Hannah Rose Drewett is an English professional triathlete.

== Sports career ==
From the age of 11, Drewett took part in swimming competitions and at 18 she turned to triathlon.

Since 2012/13, Drewett is a BSc Sport and Physical Exercise student at the University of Leeds. She is a member of the British Triathlon Federation Performance squad, however her name does not appear among the World Class Podium Potential Squad as published by the British triathlon federation.

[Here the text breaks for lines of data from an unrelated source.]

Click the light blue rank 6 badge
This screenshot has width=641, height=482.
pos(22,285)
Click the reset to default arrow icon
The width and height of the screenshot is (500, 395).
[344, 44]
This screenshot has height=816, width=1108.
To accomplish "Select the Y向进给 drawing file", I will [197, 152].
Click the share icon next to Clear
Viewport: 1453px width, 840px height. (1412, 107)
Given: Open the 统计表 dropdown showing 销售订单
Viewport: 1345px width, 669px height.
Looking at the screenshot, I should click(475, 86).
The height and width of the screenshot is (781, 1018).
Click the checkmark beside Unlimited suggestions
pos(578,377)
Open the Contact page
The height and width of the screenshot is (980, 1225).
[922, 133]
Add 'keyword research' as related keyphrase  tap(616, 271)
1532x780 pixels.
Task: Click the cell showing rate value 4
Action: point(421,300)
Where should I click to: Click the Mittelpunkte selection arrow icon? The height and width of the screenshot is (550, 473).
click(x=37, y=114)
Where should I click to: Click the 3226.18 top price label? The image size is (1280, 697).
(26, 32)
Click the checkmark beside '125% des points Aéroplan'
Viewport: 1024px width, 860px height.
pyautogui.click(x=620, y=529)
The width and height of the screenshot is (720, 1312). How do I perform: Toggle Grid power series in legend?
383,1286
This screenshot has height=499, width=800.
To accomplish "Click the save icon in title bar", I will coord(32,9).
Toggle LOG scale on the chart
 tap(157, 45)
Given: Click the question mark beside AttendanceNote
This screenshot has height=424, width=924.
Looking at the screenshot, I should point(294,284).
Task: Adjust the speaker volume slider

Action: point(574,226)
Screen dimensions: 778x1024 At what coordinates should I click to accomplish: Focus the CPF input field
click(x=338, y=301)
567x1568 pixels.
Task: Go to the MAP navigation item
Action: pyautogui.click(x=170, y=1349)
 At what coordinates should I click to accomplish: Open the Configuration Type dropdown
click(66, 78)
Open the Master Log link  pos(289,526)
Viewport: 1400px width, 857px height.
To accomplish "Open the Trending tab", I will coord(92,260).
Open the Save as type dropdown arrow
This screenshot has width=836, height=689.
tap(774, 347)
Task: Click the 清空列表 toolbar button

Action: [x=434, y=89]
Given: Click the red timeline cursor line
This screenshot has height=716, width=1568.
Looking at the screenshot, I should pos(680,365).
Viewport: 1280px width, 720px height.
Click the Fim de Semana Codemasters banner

In France, Drewett has taken part in the prestigious Grand Prix de Triathlon circuit since 2011 representing the club of St Avertin, TRI SAS 37. In 2013, Drewett took part in all five competitions and placed 33rd in Dunkirk (26 May 2013), 16th in Les Sables d’Olonne (9 June 2013), 26th in Saint Jean de Monts (22 June 2013), 28th in Sartrouville (1 September 2013) and 28th in Nice (29 September 2013). In Saint Jean and Sartrouville, Drewett was the best triathlete of her team, while in Les Sables d’Olonne she was the only SAS TRI 37 athlete who was not disqualified.

== ITU competitions ==
In 2012, Drewett took part in her first ITU competition, placing 21st in two European Cups in Quarteira and Banyoles, and 6th in the British Championships.

The following list is based upon the official ITU rankings and the ITU Athletes's Profile Page. Unless indicated otherwise, the following events are triathlons (Olympic Distance) and refer to the Elite category.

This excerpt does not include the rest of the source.